• Task description
Copy each line from the records below in which the word "agent" is found.

• Supplied records
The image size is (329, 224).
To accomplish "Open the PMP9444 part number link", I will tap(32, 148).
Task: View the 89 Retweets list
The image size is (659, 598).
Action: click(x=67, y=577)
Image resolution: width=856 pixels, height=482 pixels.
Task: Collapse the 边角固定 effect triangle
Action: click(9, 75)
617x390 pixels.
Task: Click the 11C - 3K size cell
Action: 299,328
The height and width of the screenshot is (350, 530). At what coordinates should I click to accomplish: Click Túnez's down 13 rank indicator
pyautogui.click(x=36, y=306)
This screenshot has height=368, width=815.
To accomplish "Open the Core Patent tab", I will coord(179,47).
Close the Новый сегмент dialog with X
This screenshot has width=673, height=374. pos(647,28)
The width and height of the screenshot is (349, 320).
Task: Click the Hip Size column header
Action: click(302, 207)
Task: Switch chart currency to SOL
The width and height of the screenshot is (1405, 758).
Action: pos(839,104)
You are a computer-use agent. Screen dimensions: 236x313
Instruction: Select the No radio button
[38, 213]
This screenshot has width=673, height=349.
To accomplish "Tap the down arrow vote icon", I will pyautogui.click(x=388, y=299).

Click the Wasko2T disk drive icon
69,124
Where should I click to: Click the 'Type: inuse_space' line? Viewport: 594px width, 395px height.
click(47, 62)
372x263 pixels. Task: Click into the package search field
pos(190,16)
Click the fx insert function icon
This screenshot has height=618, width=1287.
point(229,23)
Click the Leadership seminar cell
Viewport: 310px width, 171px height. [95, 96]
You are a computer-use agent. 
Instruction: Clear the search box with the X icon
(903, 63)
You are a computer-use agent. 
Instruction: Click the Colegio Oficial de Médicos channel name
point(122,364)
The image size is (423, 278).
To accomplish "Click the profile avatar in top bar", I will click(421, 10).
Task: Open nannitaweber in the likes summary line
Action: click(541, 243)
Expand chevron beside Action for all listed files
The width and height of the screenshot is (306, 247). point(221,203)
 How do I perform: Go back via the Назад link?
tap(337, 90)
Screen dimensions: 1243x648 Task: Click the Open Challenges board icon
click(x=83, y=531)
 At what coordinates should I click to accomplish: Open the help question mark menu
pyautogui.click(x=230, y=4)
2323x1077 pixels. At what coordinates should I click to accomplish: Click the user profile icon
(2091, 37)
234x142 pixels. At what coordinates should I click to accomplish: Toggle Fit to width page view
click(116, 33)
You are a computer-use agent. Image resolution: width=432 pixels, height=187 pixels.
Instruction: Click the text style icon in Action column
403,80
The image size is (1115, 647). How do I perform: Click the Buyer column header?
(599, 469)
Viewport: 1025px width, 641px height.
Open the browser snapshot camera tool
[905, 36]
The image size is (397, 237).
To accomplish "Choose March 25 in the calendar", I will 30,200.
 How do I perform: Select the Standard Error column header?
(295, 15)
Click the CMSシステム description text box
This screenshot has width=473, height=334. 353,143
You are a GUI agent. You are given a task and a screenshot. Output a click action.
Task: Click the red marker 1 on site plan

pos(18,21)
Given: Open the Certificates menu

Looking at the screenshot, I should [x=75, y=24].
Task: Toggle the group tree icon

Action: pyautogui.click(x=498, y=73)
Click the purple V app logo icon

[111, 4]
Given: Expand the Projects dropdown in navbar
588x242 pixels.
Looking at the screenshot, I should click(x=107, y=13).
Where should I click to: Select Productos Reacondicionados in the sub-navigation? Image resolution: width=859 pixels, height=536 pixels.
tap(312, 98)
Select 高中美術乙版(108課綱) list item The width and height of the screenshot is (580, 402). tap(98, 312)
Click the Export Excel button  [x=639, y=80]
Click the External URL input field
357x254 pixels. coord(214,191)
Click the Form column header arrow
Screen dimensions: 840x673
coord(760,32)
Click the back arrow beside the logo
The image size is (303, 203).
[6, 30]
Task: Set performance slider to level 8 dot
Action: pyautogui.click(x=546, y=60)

• Response to the exercise
You are a computer-use agent. Screen dimensions: 236x313
You are a computer-use agent. 
You are a computer-use agent. 
You are a computer-use agent. Image resolution: width=432 pixels, height=187 pixels.
You are a GUI agent. You are given a task and a screenshot. Output a click action.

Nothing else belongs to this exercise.